Führen Sie den Meinungstext zur Debatte um den Bildungsplan und die Akzeptanz nicht-heterosexueller Menschen im Anschluss an seinen letzten Satz weiter.

DOKUMENTAUSZUG:

-- -- --

Überhaupt, warum wird so eine Diskussion nicht nur auf dem Rücken einer Minderheit, nämlich allen Menschen, die nicht heterosexuell sind, sondern quasi AUCH auf dem Rücken von Kindern ausgetragen? Kinder brauchen sicher auch eine gewisse Form von Schutz, vor allem sollte man Kinder aber als das behandeln, was sie sind, nämlich kleine Menschen, die erstaunlich mehr verstehen, als manch Erwachsener sich dies vielleicht vorstellt. Die vor allem nicht hunderte von Ignoranten brauchen, die „Schützt unsere Kinder“ grölend durch die Stuttgarter Innenstadt ziehen.
Viele sprechen im Zusammenhang mit dieser ganzen Diskussion um den Bildungsplan und die Stärkung der Interessen nicht-heterosexueller Menschen auch immer davon, dass es eine Überbetonung von Schwulen und Lesben gebe, dass diese schwul oder lesbisch seien. Ein Hetero würde dies ja auch nicht überall herum posaunen.
Ganz ehrlich: Schiebt euch diese Argumentation sonst wohin. Nicht-heterosexuelle Menschen sind ja geradezu dazu gezwungen, ihre Sexualität über zu betonen, wenn es in unserem Land Demonstrationen gegen Homosexualität gibt und Menschen wie Hartmut Steeb, der Generalsekretär der Evangelischen Allianz, sagt, er sei froh, dass keines seiner zehn Kinder (ganz schön fruchtbar, der Knabe. Aber als ich ihn gesehen habe, wollte ich mir die Frau dazu lieber nicht mehr vorstellen) homosexuell sei. Anders als mit dauerndem Ins-Bewusstsein-rufen scheint Toleranz und Akzeptanz in dieser Gesellschaft ja nicht zu erreichen zu sein.
Hera Lind sagte in der Maischberger-Sendung, die ganze Diskussion jetzt erinnere sie an die Anfänge der feministischen Bewegung vor 30 oder 40 Jahren, als auch die Rechte der Frauen immer wieder überbetont werden mussten; etwas, wovon heute nicht mehr viel übrig sei, da es selbstverständlich sei, dass Frauen die gleichen Rechte haben wie Männer. Nun bin ich persönlich der Meinung, dass es viele Feministinnen immer noch gerne übertreiben (Hallo, Frau Schwarzer) oder in der Wahl der Mittel völlig danebengreifen (Hallo, Femen-Aktivistinnen), aber soweit ich das beurteilen kann (schließlich gab es mich vor 30 oder 40 Jahren noch nicht), hat Frau Lind Recht.

-- -- --

ANGEZEIGTE INFORMATIONEN:
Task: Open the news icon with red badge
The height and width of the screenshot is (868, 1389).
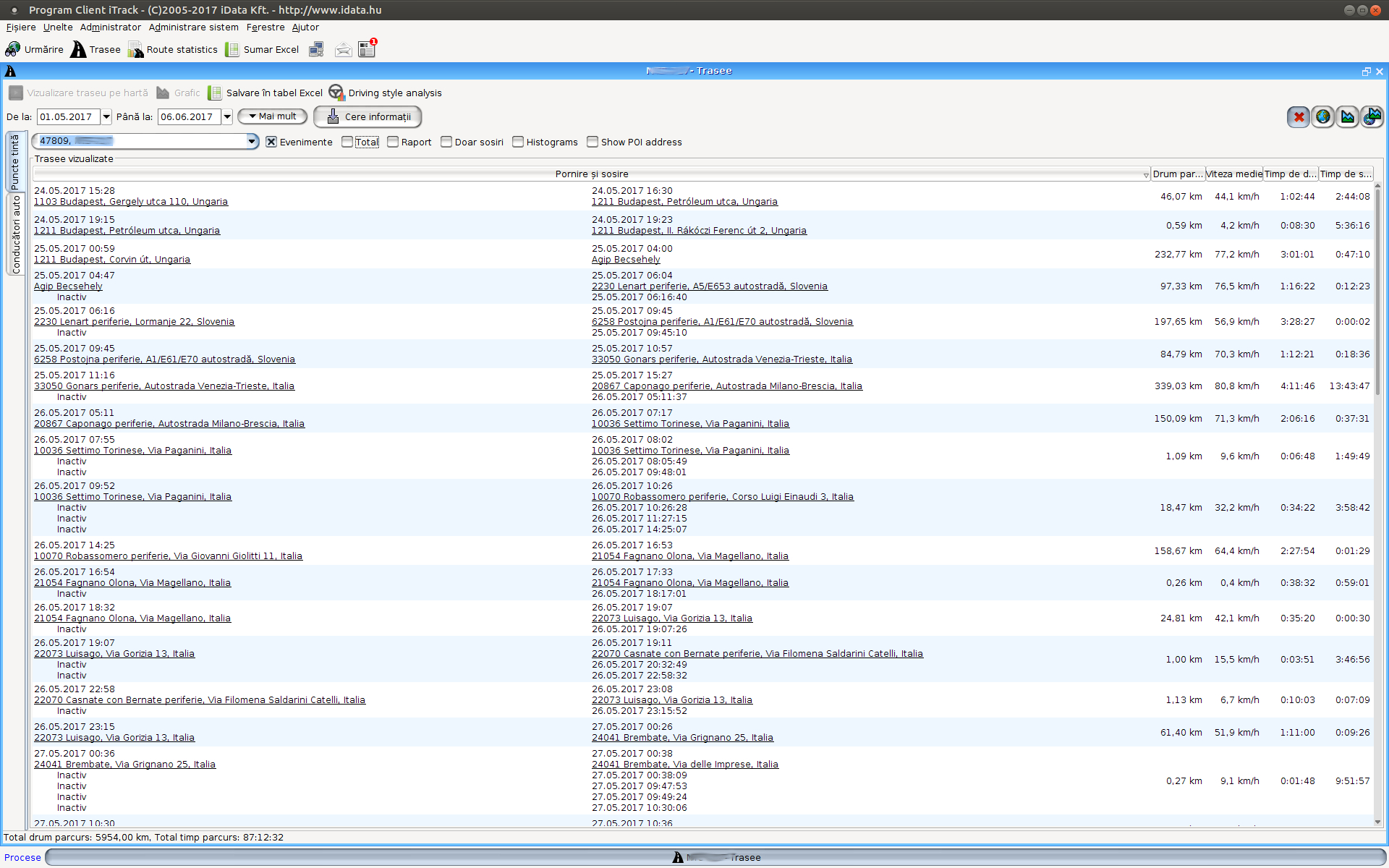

-- -- --

SCHRIFTLICHE ANTWORT:
Dann möchte ich noch ganz kurz auf diese unsägliche Petition gegen den baden-württembergischen Bildungsplan eingehen und nur eine der schwachsinnigen Ansichten, die in dieser Petition vertreten werden, noch einmal richtig auseinander nehmen. Die Petition zeigt auf, dass die Suizidalität unter homosexuellen Jugendlichen deutlich höher sei und bringt dies in einen Zusammenhang mit der Homosexualität. Jens Spahn von der CDU bezeichnete dies in der Sendung als Verkennung der Kausalzusammenhänge. Ich drücke es etwas weniger nett aus: Derjenige, der die Petition verfasst hat, verfügt offensichtlich nicht über genügend Horizont, um abseits seines geschlossenen Weltbilds kausale Zusammenhänge zu erkennen. Diese Jugendlichen nehmen sich eben NICHT das Leben, weil sie homosexuell sind, sondern weil ihnen ein nicht gerade kleiner Teil einredet, dass Homosexualität nicht normal sei.
In dem Zusammenhang fällt mir noch eine kleine Anekdote ein, die sich erst vor wenigen Tagen ereignete. Es klingelte bei uns an der Tür, und der Gemeindepfarrer wollte mich in der Gemeinde begrüßen. Nun bin ich zwar auf dem Papier noch evangelisch, aber das liegt einfach daran, dass ich seit Jahren vergesse, mal zum Standesamt zu laufen und aus der Kirche auszutreten. Da ich aber prinzipiell jedem erst einmal offen gegenüberstehe, habe ich mich eine Zeitlang mit diesem Menschen unterhalten. Dann kam die Sprache auch auf den Bildungsplan und Homosexualität, und ich sagte, dass dieser Bildungsplan nur dazu dient, den Kindern endlich beizubringen, dass Homosexualität etwas völlig normales sei. Daraufhin wurde ich von ihm gefragt, ob ich das wirklich glaube, was ich bejahte. Er sagte, er glaube das nicht, woraufhin ich das Gespräch für beendet erklärte und die Tür schloss. Ist das nun intolerant, oder einfach nur die richtige Reaktion auf eine durchaus als homophob zu wertende Äußerung?
Ich verstehe es einfach nicht. Und es macht mich irre. Ehrlich. Hinterwäldlertum, Ignoranz und Intoleranz sind einfach Verhaltensweisen, die sich mir absolut nicht erschließen, gerade und besonders, wenn in der Maischberger-Sendung mit Jens Spahn ein CDU-Politiker sitzt, der aus einem erzkatholischen, konservativen Umfeld kommt und trotzdem von diesem akzeptiert wird, obwohl er homosexuell ist.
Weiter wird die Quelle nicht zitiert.